Open Qiyu8 opened 2 years ago
cc @peterbell10 and @czgdp1807
AFAIK, as of now, the number of steps in cdist
computations are fixed i.e., O(num_rowsA num_rowsB num_cols) or precisely some_constant num_rowsA num_rowsB * num_cols. Now, the PRs https://github.com/scipy/scipy/pull/14611 and https://github.com/scipy/scipy/pull/14640 extend on the map-reduce and loop unrolling framework implemented already in main
branch. This exploits, the ILP available on a hardware. Like from what I understood so far while working on gh-14611 and gh-14640 is that we divide the whole problem into multiple chunks and store the result of each chunk into different memory locations. This helps in increasing the throughput because CPU can simultaneously execute some part of each instruction. This helps in reducing the some_constant
factor in the number of steps. However, since we are still using sequential computation so asymptotically for very large inputs (like in your case @Qiyu8) the improvement in some_constant
won't help much. So, if we go for reducing the value of some_constant
we will see performance improvements on small inputs but for asymptotically large inputs we won't see a lot of difference because at that scale constants in time complexities don't matter much. So, I agree with @Qiyu8. While working on mahalanobis in 14611 I observed the same thing that the number of steps increase by a huge amount and then no matter how much loop unrolling is done to increase ILP, difference is little.

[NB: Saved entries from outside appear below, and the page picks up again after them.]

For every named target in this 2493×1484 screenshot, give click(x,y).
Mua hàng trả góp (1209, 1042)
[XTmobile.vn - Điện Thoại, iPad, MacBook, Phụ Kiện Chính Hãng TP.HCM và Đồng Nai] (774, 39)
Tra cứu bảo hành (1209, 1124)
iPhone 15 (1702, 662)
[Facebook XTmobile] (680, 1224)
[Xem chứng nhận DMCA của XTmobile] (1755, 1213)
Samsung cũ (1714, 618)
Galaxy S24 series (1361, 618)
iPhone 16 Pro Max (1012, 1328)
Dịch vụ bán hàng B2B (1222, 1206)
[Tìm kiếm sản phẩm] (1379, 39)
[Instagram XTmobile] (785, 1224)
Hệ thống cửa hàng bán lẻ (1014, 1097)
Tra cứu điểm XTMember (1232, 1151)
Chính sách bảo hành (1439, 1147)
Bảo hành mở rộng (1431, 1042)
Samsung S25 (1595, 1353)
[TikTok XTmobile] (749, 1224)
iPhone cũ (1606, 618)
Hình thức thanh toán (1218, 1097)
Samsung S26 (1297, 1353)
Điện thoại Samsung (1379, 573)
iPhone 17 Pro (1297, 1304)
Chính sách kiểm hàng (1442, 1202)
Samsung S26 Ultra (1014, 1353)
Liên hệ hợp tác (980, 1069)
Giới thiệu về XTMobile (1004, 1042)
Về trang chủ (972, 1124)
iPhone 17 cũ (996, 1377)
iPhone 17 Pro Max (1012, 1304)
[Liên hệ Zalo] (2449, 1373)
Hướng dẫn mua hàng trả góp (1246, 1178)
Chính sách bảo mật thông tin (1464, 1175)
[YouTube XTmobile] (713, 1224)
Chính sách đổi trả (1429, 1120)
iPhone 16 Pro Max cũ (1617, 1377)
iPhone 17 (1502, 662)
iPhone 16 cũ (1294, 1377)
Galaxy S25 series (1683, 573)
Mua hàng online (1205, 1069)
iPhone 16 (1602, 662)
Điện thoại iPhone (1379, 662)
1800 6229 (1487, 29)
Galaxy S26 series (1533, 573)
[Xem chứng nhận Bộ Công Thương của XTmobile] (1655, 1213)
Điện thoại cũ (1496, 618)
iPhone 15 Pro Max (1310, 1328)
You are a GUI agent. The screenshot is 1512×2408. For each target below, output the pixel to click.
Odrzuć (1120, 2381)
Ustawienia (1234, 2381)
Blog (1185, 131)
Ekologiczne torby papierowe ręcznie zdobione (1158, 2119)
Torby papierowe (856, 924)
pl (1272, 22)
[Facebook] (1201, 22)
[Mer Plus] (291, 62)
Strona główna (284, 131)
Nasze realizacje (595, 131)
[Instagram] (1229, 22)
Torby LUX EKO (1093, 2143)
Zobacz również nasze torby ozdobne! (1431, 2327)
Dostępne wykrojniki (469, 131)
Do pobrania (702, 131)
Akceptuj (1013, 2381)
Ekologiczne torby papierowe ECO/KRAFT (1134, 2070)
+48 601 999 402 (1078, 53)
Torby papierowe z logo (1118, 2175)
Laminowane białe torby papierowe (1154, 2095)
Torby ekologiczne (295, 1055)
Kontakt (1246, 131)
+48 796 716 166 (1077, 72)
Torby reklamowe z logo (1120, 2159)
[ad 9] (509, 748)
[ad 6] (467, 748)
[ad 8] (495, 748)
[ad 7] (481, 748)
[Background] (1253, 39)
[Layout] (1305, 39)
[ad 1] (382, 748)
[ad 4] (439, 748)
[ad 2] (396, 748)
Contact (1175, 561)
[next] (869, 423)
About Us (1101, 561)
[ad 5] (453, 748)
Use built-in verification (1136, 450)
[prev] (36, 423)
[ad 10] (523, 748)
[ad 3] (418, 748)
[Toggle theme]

Please feel free to correct me if you find something in my thoughts above. Would be happy to update my two PRs accordingly.
I don't know the intricacies of cdist
edge cases, but for Euclidean norm of an array, the C code given and ?nrm2
(which is a Level 1 BLAS function) will not make much difference since both are point-wise calculations running over an array. The nice part of ?nrm2
is that it is careful about under- and over-flows as an extra which the C-code doesn't check and I think is very nice to have. Also in terms of code efforts it's much cleaner but that's a subjective preference.
The typical (at least that I am aware of) is to write such that the architecture allows for natural blocking that is utilizing Level-3 BLAS code. Level-1 tricks won't bring the performance that these blocked optimizations bring and both will have a very large constant in O(nmp) term. Because mainly this operation is IO bounded, that is to say, data transfer cost is higher than compute cost. Hence the bottleneck.
One way is to write divide-and-conquer which, if I am not wrong, what CUDA/GPU folks prefer, the other one is to write the problem in matrix-matrix product and optimize over matmul.
Each pair of vector from XA and XB require O(num_cols) steps. So, if we compute a bunch of pairs simultaneously then that might bring performance improvements. However, if we do computations for each pair of vectors from XA and XB then a minimum of o(num_rowsA * num_rowsB) will happen so only scope for optimization is to reduce the O(num_cols) per unit of time. For example divide the vector of size num_cols
into a bunch of parts (say n), then compute these n results simultaneously and then reduce these n results to a single value. However, for very small value of num_cols, the overhead will be huge so there will be performance degradation. What are your thoughts, @ilayn ?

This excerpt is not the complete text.